This was the perfect filling, yet light dinner that helped me use up some leftover roasted green beans. The combination of green beans, tomatoes and feta cheese was delicious mixed into the quinoa.
I also added some very flavorful honey ginger vinegar into this dish that I got as a Christmas present. If you do not have this kind of vinegar you can easily replace it with balsamic.
I hope you enjoy this easy to make and very yummy quinoa salad. You can play around with this recipe as much as you like and add whichever flavors or vegetables you desire into it.
Roasted Green Bean and Tomato Quinoa Salad:
(makes 1 serving)
1/3 cup quinoa, cooked
2 teaspoons olive oil
1 cup green beans
2 plum tomatoes, diced
1 garlic clove, minced
salt and pepper, to taste
2 tablespoons feta cheese
2 teaspoons honey ginger vinegar (can be replaced with balsamic vinegar)

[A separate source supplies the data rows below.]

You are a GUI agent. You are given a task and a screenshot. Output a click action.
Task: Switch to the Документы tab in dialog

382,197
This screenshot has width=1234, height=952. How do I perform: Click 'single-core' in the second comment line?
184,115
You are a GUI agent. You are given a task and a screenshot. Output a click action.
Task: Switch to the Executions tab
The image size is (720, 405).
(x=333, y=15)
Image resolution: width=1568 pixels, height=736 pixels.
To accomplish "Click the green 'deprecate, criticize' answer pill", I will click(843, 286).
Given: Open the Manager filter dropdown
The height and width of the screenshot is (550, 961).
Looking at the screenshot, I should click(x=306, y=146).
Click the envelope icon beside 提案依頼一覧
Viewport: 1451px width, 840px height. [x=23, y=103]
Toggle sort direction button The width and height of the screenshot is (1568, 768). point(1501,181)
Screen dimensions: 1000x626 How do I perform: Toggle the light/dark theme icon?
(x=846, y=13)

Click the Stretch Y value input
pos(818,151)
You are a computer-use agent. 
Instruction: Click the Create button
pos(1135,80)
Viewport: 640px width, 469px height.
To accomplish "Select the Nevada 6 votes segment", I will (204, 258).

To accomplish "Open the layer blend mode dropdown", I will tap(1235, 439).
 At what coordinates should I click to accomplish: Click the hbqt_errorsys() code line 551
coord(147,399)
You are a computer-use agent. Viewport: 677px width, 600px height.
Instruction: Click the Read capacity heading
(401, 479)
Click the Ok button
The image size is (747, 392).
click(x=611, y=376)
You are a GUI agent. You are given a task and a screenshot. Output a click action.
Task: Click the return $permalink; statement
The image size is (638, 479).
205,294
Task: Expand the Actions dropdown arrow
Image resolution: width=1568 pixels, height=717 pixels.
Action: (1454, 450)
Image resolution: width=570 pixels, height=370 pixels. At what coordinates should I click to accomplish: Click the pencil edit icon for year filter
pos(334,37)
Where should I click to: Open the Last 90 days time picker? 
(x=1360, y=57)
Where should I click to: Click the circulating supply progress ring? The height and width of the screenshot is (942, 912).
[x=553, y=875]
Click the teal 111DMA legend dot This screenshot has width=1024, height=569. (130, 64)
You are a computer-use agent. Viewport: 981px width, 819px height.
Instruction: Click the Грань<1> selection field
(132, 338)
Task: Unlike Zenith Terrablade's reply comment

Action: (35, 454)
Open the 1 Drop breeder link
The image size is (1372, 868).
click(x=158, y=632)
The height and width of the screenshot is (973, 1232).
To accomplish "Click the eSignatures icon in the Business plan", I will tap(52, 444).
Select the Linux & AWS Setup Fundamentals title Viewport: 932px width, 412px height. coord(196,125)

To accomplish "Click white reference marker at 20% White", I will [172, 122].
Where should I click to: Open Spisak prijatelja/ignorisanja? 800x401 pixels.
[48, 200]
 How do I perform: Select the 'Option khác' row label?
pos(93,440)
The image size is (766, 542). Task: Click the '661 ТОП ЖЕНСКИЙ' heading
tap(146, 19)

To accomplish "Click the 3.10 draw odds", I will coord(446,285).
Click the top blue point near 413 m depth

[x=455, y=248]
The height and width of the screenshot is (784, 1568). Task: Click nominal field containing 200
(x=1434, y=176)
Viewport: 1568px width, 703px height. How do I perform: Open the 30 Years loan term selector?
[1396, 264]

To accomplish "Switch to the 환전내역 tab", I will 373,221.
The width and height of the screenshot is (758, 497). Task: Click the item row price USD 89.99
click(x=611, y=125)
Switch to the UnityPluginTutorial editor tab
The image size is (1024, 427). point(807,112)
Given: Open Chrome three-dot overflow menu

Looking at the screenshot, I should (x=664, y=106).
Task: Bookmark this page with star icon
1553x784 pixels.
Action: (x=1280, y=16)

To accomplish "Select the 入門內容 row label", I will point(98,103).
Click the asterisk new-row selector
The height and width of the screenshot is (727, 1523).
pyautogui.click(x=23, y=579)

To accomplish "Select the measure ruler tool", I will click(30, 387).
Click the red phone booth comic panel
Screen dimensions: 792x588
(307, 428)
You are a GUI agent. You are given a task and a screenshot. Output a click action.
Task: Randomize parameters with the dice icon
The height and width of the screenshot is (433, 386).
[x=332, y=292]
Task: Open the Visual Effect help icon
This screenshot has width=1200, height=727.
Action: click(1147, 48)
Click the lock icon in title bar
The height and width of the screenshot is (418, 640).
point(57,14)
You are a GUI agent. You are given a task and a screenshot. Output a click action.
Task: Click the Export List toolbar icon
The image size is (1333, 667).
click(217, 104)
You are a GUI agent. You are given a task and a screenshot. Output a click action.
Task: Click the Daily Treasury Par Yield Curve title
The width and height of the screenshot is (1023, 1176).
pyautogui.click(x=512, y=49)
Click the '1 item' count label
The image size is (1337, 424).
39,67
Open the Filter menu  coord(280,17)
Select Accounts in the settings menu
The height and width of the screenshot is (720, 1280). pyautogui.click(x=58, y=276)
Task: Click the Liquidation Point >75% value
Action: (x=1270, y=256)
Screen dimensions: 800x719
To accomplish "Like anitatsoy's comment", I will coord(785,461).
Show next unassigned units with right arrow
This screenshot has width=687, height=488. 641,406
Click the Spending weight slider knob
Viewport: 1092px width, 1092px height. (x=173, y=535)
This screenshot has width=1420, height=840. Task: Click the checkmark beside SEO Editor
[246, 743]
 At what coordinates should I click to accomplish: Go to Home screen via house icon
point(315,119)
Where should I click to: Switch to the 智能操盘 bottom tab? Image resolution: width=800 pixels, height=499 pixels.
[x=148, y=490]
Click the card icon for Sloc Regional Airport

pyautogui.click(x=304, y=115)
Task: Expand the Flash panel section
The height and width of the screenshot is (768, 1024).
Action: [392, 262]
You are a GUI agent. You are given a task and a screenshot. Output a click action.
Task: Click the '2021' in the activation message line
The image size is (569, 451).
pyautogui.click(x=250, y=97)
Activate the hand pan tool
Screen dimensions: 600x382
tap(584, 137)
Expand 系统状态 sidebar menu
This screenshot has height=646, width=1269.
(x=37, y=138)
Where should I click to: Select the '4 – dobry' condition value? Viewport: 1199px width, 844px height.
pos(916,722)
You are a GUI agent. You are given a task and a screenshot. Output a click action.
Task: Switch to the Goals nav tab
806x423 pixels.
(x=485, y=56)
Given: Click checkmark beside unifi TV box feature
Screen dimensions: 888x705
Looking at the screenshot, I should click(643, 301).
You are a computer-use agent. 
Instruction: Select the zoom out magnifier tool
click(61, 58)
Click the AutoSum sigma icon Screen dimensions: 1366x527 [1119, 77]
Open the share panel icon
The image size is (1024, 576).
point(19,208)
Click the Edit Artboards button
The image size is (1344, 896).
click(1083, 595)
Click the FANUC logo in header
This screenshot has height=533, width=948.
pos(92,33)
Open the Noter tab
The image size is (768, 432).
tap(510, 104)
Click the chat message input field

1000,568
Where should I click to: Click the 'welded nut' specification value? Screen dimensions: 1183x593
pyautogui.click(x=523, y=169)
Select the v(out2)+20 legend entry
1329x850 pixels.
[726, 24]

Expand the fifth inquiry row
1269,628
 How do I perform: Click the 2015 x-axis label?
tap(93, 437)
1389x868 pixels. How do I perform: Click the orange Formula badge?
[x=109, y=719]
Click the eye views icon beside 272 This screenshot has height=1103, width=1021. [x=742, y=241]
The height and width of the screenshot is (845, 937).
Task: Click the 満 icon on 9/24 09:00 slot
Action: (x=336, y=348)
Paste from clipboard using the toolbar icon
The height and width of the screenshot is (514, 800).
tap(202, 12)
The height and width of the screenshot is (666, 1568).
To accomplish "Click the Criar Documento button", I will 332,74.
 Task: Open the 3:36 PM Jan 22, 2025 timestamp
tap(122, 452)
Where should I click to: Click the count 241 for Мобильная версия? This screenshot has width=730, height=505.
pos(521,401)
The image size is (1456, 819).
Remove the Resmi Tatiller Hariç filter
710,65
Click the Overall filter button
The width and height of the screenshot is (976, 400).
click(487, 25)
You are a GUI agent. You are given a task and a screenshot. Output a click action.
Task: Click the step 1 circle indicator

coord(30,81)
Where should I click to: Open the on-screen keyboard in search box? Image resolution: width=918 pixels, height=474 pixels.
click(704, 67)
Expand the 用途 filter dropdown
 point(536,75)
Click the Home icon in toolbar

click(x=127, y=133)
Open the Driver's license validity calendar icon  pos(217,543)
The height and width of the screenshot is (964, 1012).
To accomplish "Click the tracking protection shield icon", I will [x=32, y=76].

- Preheat the oven to 350°. Line a baking sheet with tin foil for easy clean up.
- Combine the green beans, garlic, olive oil, salt and pepper in a bowl and spread out onto the baking sheet. Roast for 15 minutes. Add the tomatoes to the baking sheet with the green beans and roast for another 8 minutes.
- In a bowl combine the quinoa, feta, green beans and tomato mixture, and vinegar. Serve and enjoy!